## Work to be completed
Write out every line of the material below in full, shifting each answer coordinate by adding -125 to both of its numbers. Leave the pictures out.

* Begin Dataset *

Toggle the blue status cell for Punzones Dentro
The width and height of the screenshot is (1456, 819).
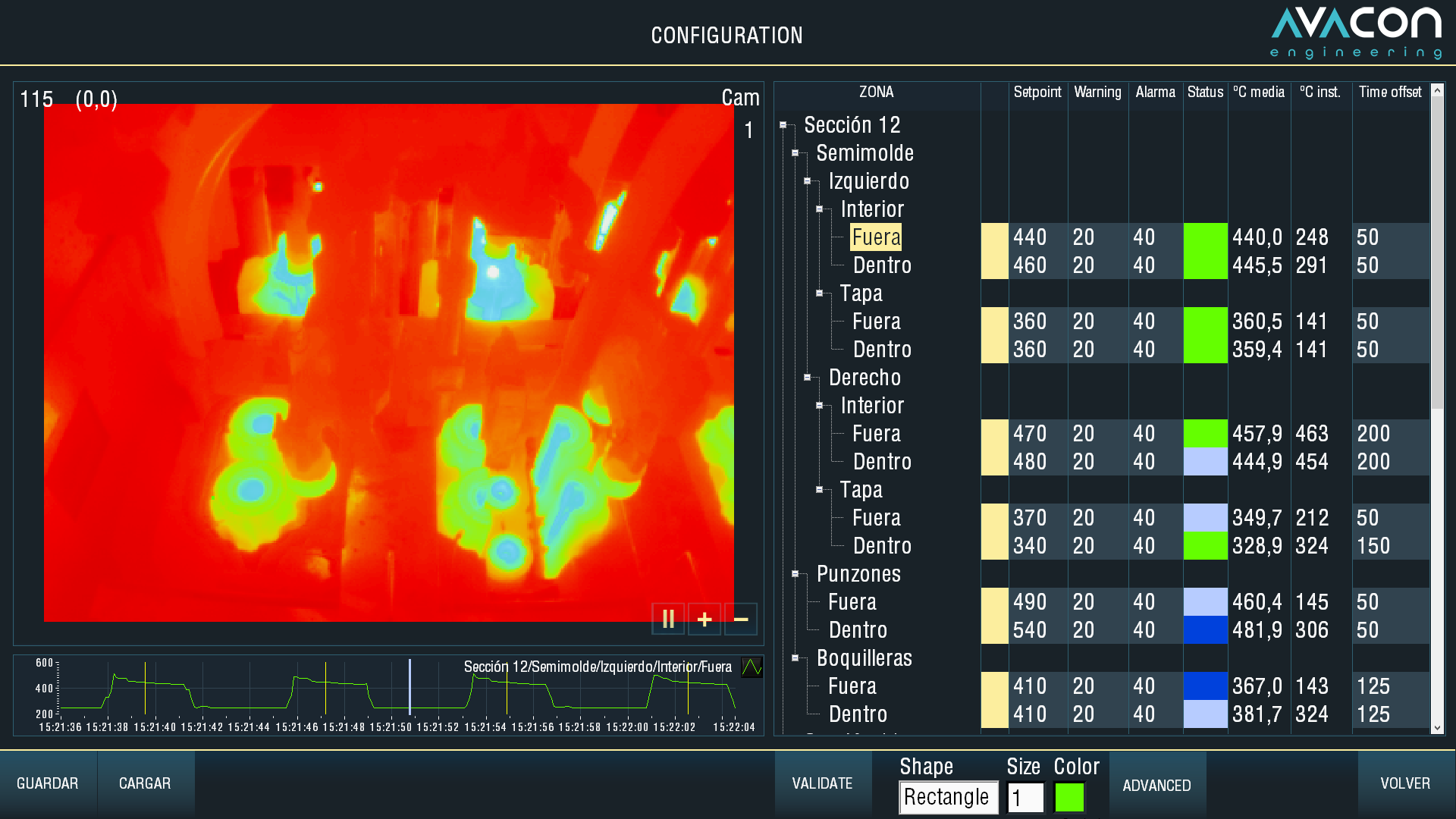coord(1205,629)
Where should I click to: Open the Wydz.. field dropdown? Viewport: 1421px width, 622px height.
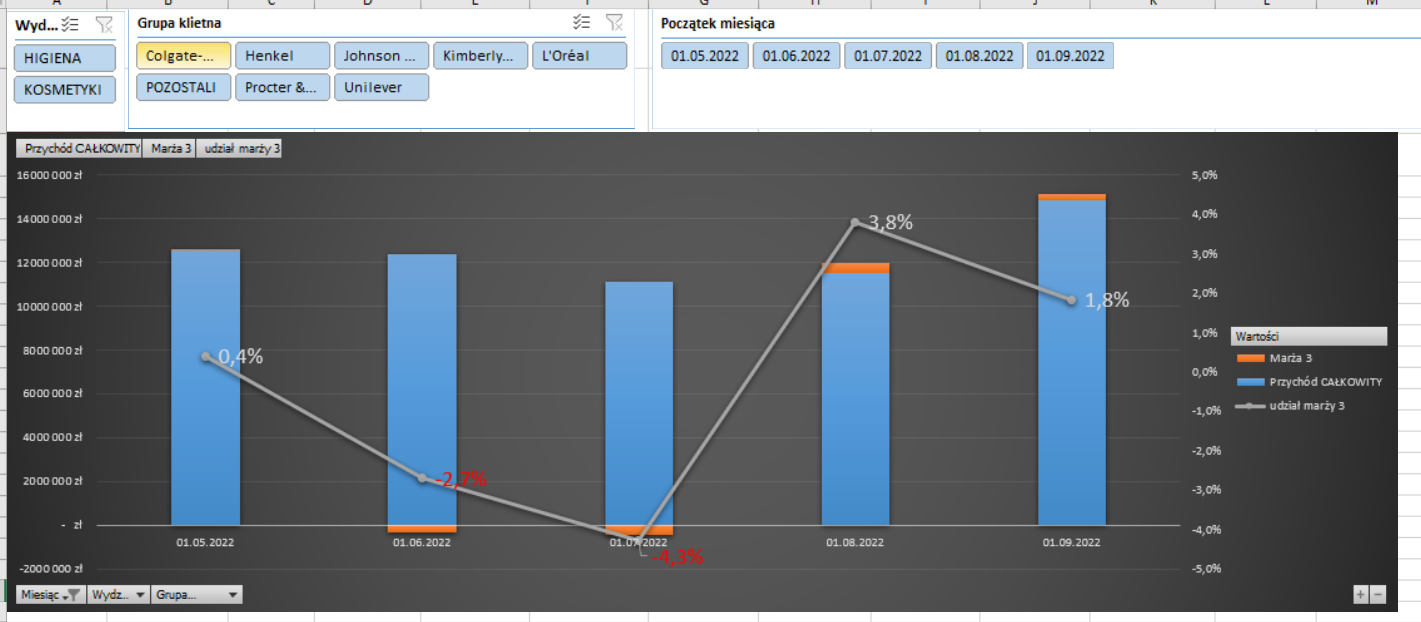coord(119,594)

* End Dataset *

## The response
Toggle the blue status cell for Punzones Dentro
The width and height of the screenshot is (1456, 819).
coord(1080,504)
Where should I click to: Open the Wydz.. field dropdown? Viewport: 1421px width, 622px height.
coord(-6,469)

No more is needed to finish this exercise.